Borrowers, on the other hand, can be pursued by lenders for deficiency if they leave the house before the foreclosure sale is completed, Abbe notes. The deficiency is the difference between the amount owed on a mortgage and the amount it was sold for in foreclosure. In nonjudicial foreclosure, the lender eats that difference.
“It’s potentially immobilizing for borrowers who may want to move out and move to some other state and try to find a job somewhere else,” Abbe said.
What else could happen next to resolve all this?
High court ruling: A couple judges have gone against the majority of opinions on the legal standing of MERS. Attorneys and judges alike are trying to agree on a case that can be sent to the Oregon Supreme Court so the matter can be resolved once and for all. Best-case scenario, we’re probably talking a decision that’s six months away. More likely it’ll take at least a year.
New law: An end-run effort by the mortgage industry to get the Legislature to change the law fell flat amid public outcry against the broad-scale move. Now it’ll probably be February before a fix can be obtained this way.

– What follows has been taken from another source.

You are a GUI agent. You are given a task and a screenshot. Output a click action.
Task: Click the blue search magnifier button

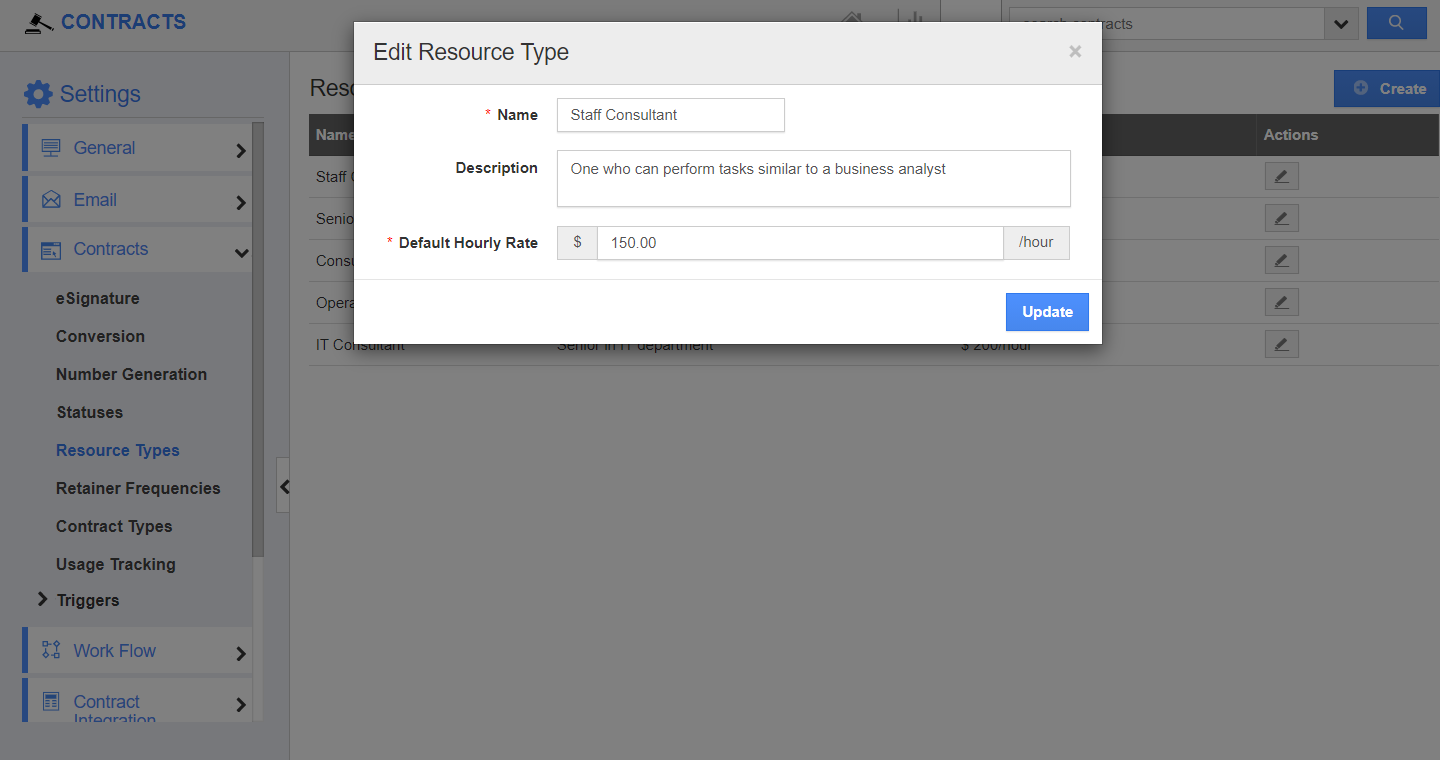tap(1396, 23)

Rerecording: Lenders could go back and try to rerecord mortgage documents. But many lenders have gone out of business, so it’s unlikely trustees could get the appropriate signatures in all cases.
Good faith negotiations: An even cleaner way out would be for banks to negotiate settlements with homeowners. The banks could pay them to give them clean title to the home. They could reduce principal, something servicers and investors have so far been reluctant to do.
“There are common-sense ways of resolving this, and the banks are deer in the headlights right now,” said Phil Querin, a real estate attorney in Portland.
Lawyers will tell you the Columbia County judge’s decision sets no legal precedent. It’s just one judge sitting in St. Helens and her interpretation of events.
But to homeowners asked time and again to resubmit their paperwork for modifications they never receive, or those being foreclosed upon while they await modification, it’s sweet justice.
“Most of these homeowners aren’t looking for a free handout,” said Nancie Koerber, co-founder of Good Grief America, a nonprofit near Central Point that helps homeowners fight foreclosure. “They’re just looking for someone to work with them. Most of the banks are not, unless you hold their feet to the fire.”
For the rest of us, it’s affirmation that Oregon’s housing market is nowhere near recovery.
Might as well find a good seat around the house and get used to it.